Tobias d. Ä. (Tobi) Reiser, * 2. März 1907 in St. Johann im Pongau, † 31. Oktober 1974 in Kaprun, Metzgermeister, Volksmusikant, Bearbeiter und Schöpfer von Volksmusik, Gründer zahlreicher Sing- und Musikgruppen, Begründer der „Stubenmusik“, NS-Funktionär.

Aufgewachsen im nationalen und völkischen Milieu im Gasthaus seiner Eltern; seit 1931 Mitglied des NS-Motorsturms, seit 1933 Parteimitglied der NSDAP, 1934 am gescheiterten NS-Putsch beteiligt. Reisers gesamtes Wirken ist stets vor diesem parteipolitischen Hintergrund sowie seiner Selektionen und Wertsetzungen im völkischen Geiste zu bewerten, mit welchen er systemstabilisierend wirkte; gleichzeitig ist seine hohe Musikalität zu sehen.

1932 begründete Reiser mit Otto Eberhard (als Mitglieder im „Arbeitsausschuss für das Salzburger Volkslied im Österreichischen Volksliedunternehmen“, Leiter Curt Rotter) und Kuno Brandauer das erste öffentliche Volksliedsingen in St. Johann im Pongau (und viele weitere Wettbewerbe), das 1939 im achten Salzburger Volkssingen in Radstadt (veranstaltet vom „Gauausschuß Salzburg des Ostmärkischen Volkslied-Unternehmens“) weiterlebte. Daraus entstand 1960 das Bischofshofener Amselsingen (begründet von Cassio Castelpietra, im 1. Österreichischen Gebirgstrachtenverband [gegründet 1908, Zeitschrift 1912f.] völkisch wortführend; in den 1930ern Obmann des Trachtenvereines Saalfelden Stamm). 1934 Gründung der Flachgauer Musikanten, 1934/35 mit dem Salzburger Instrumentenbauer Heinrich Bandzauner Entwurf und Entwicklung des chromatischen Salzburger Hackbretts. Ab 1936 im Beirat des Landestrachtenverbandes. 1932–38 RAVAG-Sendungen, die wegen ihrer antisemitischen, nationalsozialistischen Inhalte zum Teil nicht gesendet wurden.

## AUFGABEN
a - Übertragen Sie den folgenden Satz aus dem Auszug über Tobi Reiser ins Englische: „Reisers gesamtes Wirken ist stets vor diesem parteipolitischen Hintergrund sowie seiner Selektionen und Wertsetzungen im völkischen Geiste zu bewerten, mit welchen er systemstabilisierend wirkte; gleichzeitig ist seine hohe Musikalität zu sehen.“
b - Beantworten Sie anhand des Auszugs über Tobi Reiser die folgenden Fragen:
(i) In welchem Ort starb Tobi Reiser?
(ii) Mit welchem Salzburger Instrumentenbauer entwarf und entwickelte er das chromatische Salzburger Hackbrett?
(iii) In welchem Jahr entstand das Bischofshofener Amselsingen?
c - Führen Sie den Auszug über Tobi Reiser im Anschluss an seinen letzten Satz fort.

## BEREITGESTELLTES MATERIAL
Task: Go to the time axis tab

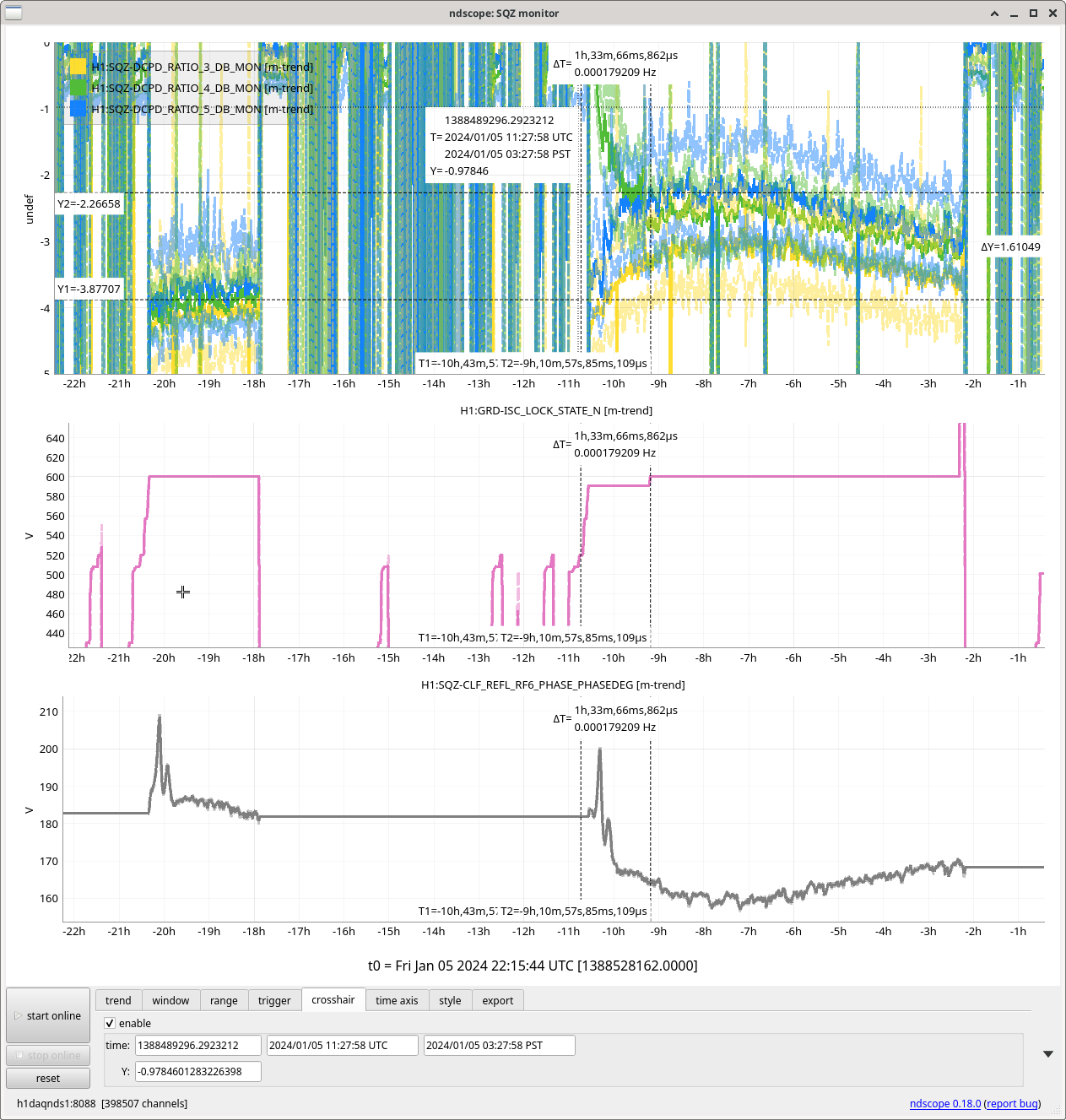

## ANTWORTEN
a - Reiser's entire body of work must always be assessed against this party-political background and in light of his selections and value judgments in the völkisch spirit, through which he had a system-stabilizing effect; at the same time, his great musicality must be recognized.

b -
(i) In Kaprun.
(ii) Mit Heinrich Bandzauner.
(iii) 1960.

c -
1938–41 Referatsleiter für „Bäuerliches Brauchtum“ und „hauptamtlicher Volksliedpfleger des Reichsnährstandes“, zugehörig zur „NS-Landesbauernschaft Alpenland“; daher 1938 Leiter der Salzburger Delegation am NS-Reichsbauerntag in Goslar. Mitglied im Gauausschuss des „Ostmärkischen Volksliedunternehmens“ unter Führung von Otto Eberhard. Reiser gab ab 1939 in Potsdam die Salzburger Musikblätter, 1942 Liederblätter, 1939 mit Otto Eberhard 20 Volkstänze aus dem Gau Salzburg über das „Deutsche Volksbildungswerk der Deutschen Arbeitsfront“ (der die Landesbauernschaft unterstand) heraus. Sendungen für den NS-Reichssender München.

Veranstaltung von Volksmusikwettbewerben, Dorf- und Heimatabenden als Mittel politischer Infiltration (Heimatbrauchtum als „Waffe gegen das jüdische Gift“). Instrumentalistische Vermittlung von Volkslied und Volkstanz an die Hitlerjugend gemeinsam mit Bannführer Walter Leitner, an die NS-Frauenschaft mit der Gaujugendgruppenführerin Jolanda Clauß-Ruprecht (vierzig ideologisch geführte Mädchensinggruppen gegründet) sowie an die Lehrerschaft über den Landesschulrat (Springenschmid). Diese Tätigkeit und ihr teilweises Fortwirken nach 1945 stehen für die lange unhinterfragte Deutungshoheit Reisers im Bereich der sogenannten Volksmusik und Volkskultur.

Leiter der „Dorfmusikschulen“, Außenstellen der gleichgeschalteten, ideologisch tätigen „Musikschule für Jugend und Volk“ an der Universität Mozarteum, die seit 1939 Cesar Bresgen unterstand, dort auch Lehrer für Hackbrett, Volksliedsingen und Tanz. 1941–45 häufige Frei- und Sonderstellung als Soldat der Deutschen Luftwaffe, Durchführung einer Kulturpropagandareise nach Bulgarien 1941, und Freistellung für politische Propagandafilme.

Ab 1942 Beauftragter für Volksmusik im Gaukulturrat. Verbreitung eines völkischen Habitus u.a. auch über die Anregungen von „Beratungsstellen für bäuerlichen Hausrat“, die 1939 zur Gründung der „Arbeitsgemeinschaft bäuerliches Handwerk“ durch Gauschulungsamt, KDF und Landesbauernschaft führte; 1941 Genossenschaft „Salzburger Heimatkunst“ der Landesbauernschaft in Radstadt und 1942 Salzburger Heimatwerk (direkt dem Gauleiter unterstellt). 1945 aller Ämter enthoben und am 11. März 1948 vom Volksgericht Linz als „minderbelastet“ freigegeben.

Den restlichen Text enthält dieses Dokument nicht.